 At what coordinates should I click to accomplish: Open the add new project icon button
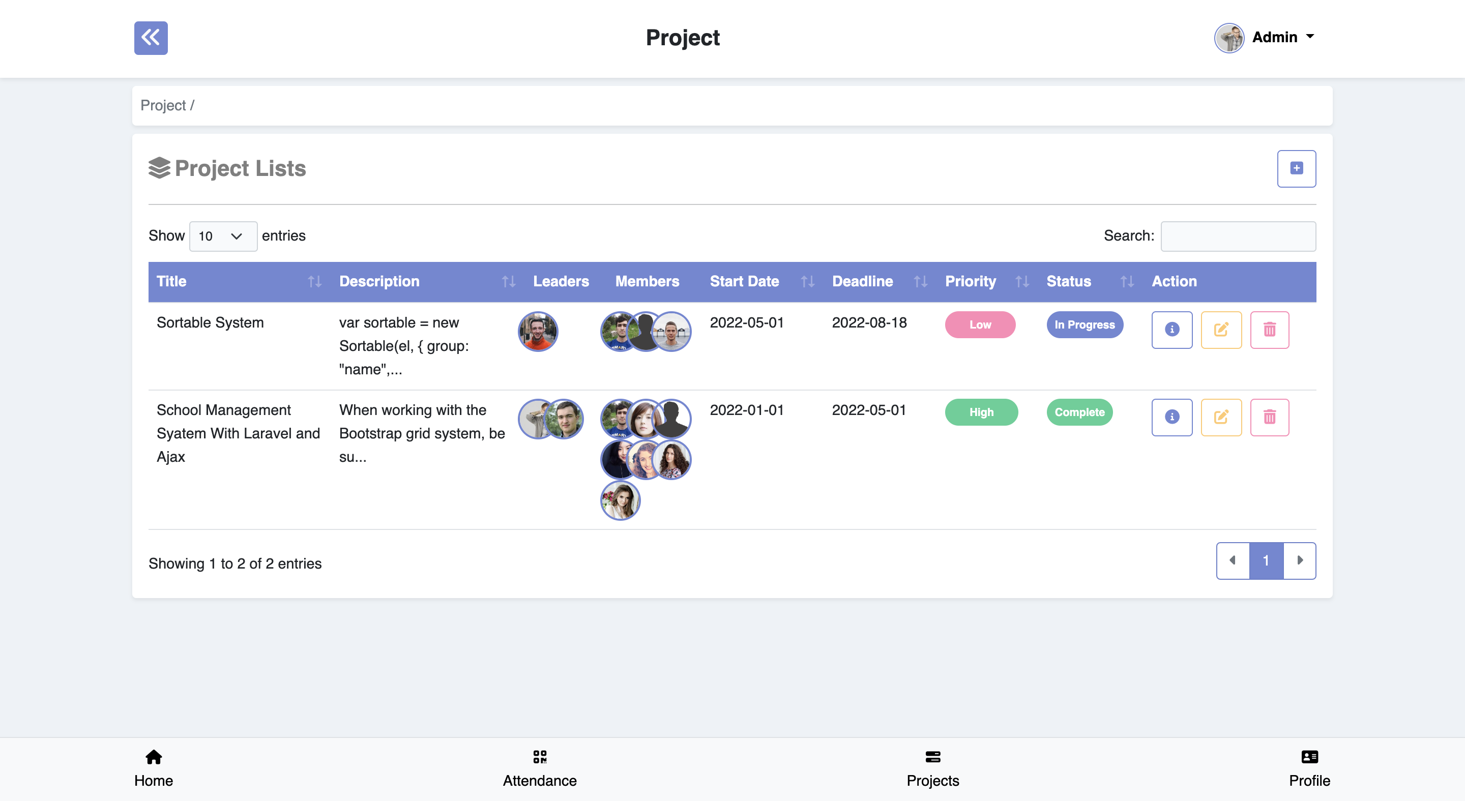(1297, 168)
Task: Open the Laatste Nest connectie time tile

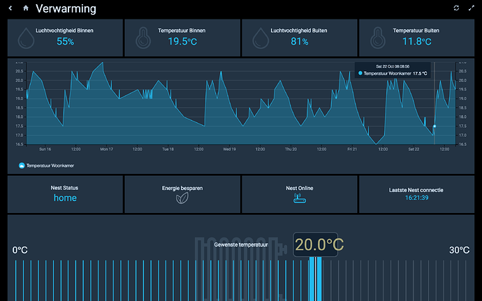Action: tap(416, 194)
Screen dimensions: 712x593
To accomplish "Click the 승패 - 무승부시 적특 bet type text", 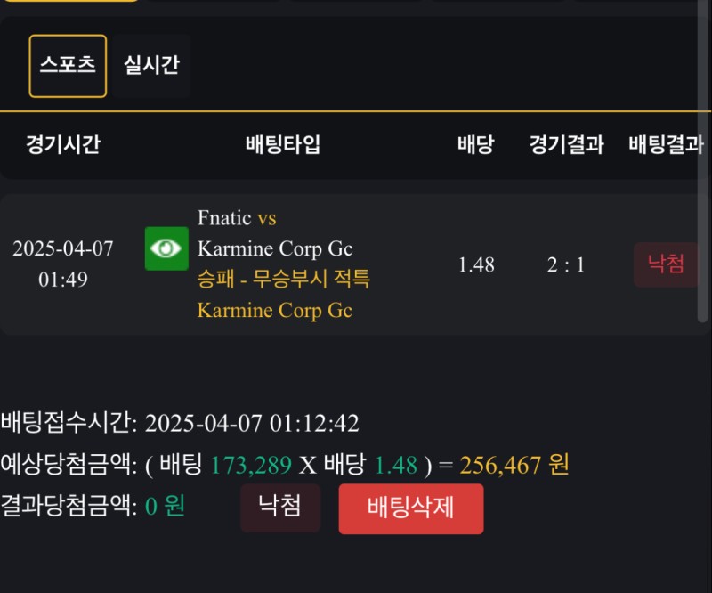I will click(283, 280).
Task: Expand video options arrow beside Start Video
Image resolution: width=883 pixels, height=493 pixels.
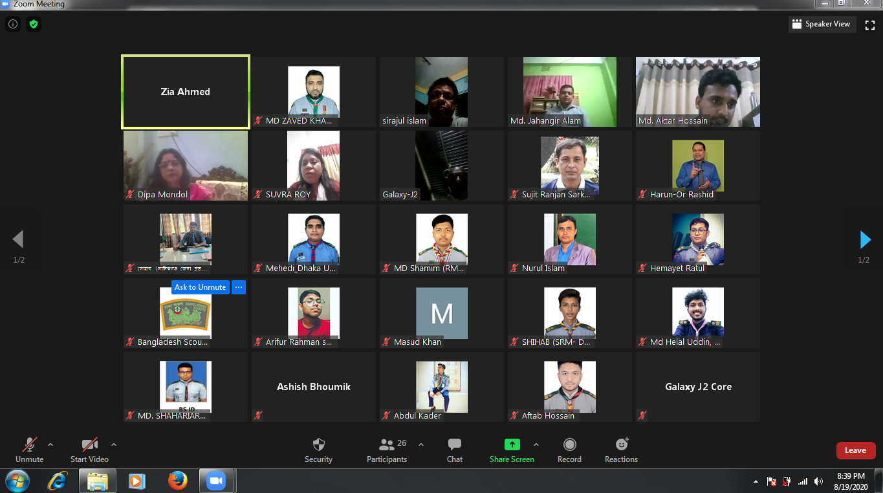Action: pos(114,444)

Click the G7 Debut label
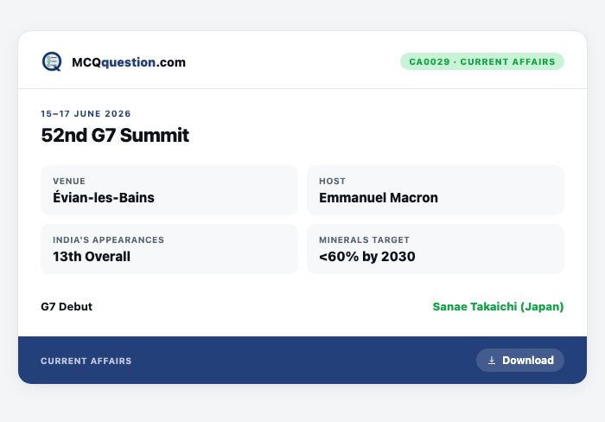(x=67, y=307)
=-=-=-=-=
* Task item: The required answer is every line from the one containing "Image resolution: width=883" through the last line of the entries, restated word for word and with no pictures.

* Result for this exercise:
Image resolution: width=883 pixels, height=493 pixels.
Action: pos(114,444)

Click the G7 Debut label
(x=67, y=307)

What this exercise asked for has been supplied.